====== Excerpted text ======

= Attack marketing =

Type of marketing

Attack marketing is a form of marketing that incorporates a series of creative and strategic techniques used to build and maintain public awareness surrounding a person, place, product, or event. Attack marketing utilizes the power of social interactions to execute non-traditional marketing campaigns that drive sales, increase name awareness and create long-term buzz around a specific business.

Attack marketing is used by many marketing, advertising, public relations and promotional event marketing agencies to promote popular worldwide brands and events. Attack marketing can be tailored to fit marketing programs of all budgets, small and large.

==History==
Attack marketing was traditionally used by bootstrapped businesses looking for cheaper forms of advertising. As the marketing industry evolved, engaging consumers who had been bombarded with duplicated advertisements became difficult.

The innovation of non-traditional marketing, such as attack marketing, gained greater popularity. Currently, attack marketing is prominently used to promote small businesses as well as larger brands such as Nike, Coca-Cola, Disney, Mars and more.

- In 1954, the Marlboro Man appears in Marlboro ads, making the company to become the #1 cigarette brand in the US.
- Guerrilla, ambush and attack marketing became popular in the 1970s.
- In 1982, Nike aired its first national television ads, created by newly formed ad agency Wieden Kennedy, during the New York Marathon.
- In 1984 Jay Conrad Levinson's book on Guerrilla Marketing is distributed to bookstores
- In 1986, Run DMC created a single called "My Adidas" and significantly raised Adidas shoe sales overnight.
- In 1996 Atlanta Olympics, Linford Christie wore contact lenses embossed with the Puma logo at the press conference preceding the 100 meters final.
- The London Olympic Games and Paralympic Games Act 2006 restricts ambush, guerrilla, and attack advertising at the 2012 Summer Olympics.
- In 2011, Samsung opened a temporary pop-up store just two doors down from Apple’s Sydney store during the launch of the iPhone 4S. The company sold its Galaxy S II smartphone for only $2 to the first ten customers in line each day, creating long queues that rivaled those outside Apple’s store and drawing significant media attention.

======

Requests:
[1] In the listing, rescale every coordinate in the answers by multiplying it by 2.45 and rounding to the nearest whole number, with halves rounded up. Cover only the lines from the one containing "The width and height of the screenshot is (1093, 697)." through the end of the listing, and give all of them again, requests included, with the requests unchanged.
[2] Continue the text on attack marketing from where it stops.

====== Given records ======

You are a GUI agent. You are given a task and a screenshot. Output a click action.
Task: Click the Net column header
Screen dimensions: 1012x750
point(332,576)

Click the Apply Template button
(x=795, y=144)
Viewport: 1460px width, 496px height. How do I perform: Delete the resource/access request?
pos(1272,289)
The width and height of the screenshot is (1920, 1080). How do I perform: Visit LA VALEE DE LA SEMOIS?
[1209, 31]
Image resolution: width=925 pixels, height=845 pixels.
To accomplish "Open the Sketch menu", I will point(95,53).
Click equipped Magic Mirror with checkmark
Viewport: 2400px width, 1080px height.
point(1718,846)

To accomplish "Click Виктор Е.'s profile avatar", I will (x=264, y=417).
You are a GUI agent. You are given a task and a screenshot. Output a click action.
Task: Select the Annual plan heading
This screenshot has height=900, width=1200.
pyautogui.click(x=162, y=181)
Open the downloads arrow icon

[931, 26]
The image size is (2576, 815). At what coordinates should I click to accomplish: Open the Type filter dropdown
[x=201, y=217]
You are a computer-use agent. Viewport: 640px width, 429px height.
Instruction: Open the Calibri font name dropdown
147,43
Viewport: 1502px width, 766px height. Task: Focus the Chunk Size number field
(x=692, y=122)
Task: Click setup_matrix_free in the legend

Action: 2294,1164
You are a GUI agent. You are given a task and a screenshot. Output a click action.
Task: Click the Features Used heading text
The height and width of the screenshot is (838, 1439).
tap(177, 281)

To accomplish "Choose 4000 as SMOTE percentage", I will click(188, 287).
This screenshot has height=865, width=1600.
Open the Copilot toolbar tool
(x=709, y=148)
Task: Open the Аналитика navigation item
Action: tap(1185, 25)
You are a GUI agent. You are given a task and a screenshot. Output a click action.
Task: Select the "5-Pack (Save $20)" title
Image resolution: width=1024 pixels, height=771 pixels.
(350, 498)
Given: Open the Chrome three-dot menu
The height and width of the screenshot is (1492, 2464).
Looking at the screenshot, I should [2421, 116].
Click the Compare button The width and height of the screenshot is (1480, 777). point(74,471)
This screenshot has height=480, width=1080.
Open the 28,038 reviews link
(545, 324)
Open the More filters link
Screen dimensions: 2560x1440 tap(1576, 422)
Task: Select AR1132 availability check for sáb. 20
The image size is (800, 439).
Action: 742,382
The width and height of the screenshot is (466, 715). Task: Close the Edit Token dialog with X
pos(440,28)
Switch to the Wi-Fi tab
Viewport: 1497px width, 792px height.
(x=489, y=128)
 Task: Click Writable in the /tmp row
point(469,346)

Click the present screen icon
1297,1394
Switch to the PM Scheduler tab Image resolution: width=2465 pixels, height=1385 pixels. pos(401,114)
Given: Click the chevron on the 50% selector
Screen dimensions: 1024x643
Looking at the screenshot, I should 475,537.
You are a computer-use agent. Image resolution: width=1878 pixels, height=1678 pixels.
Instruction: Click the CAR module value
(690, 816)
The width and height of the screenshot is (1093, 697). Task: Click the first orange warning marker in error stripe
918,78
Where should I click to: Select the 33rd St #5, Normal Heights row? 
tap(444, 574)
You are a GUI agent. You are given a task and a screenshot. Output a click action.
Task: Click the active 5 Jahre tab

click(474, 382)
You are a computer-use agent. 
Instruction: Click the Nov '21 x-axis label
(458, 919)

======

Results in order:
[1]
The width and height of the screenshot is (1093, 697). Task: Click the first orange warning marker in error stripe
2249,191
Where should I click to: Select the 33rd St #5, Normal Heights row? 
tap(1088, 1406)
You are a GUI agent. You are given a task and a screenshot. Output a click action.
Task: Click the active 5 Jahre tab

click(1161, 936)
You are a computer-use agent. 
Instruction: Click the Nov '21 x-axis label
(1122, 2252)

[2]
The concept behind attack marketing is based on a form of warfare called guerrilla warfare which mainly focuses on ambushes, sabotage and the element of surprise. Although advertising has been around since the Egyptians in 4000 BC, due to an increase in economic activity, increase in technology and in increase in living standards around the world, advertising has been forced to adapt, making it more important to satisfy consumer wants and needs. This means that the aim of advertising has shifted, it is no longer to inform them or allow the consumer to have perfect knowledge of the market but rather to entertain or encourage them to buy. Seeing the changes around him Jay Conrad Levinson wrote his novel Guerrilla Advertising in 1984; this book highlighted benefits that attack advertising has for smaller businesses with smaller marketing budgets as well as unconventional methods for ensuring that an advertising campaign is memorable and relates to the customer on a personal level.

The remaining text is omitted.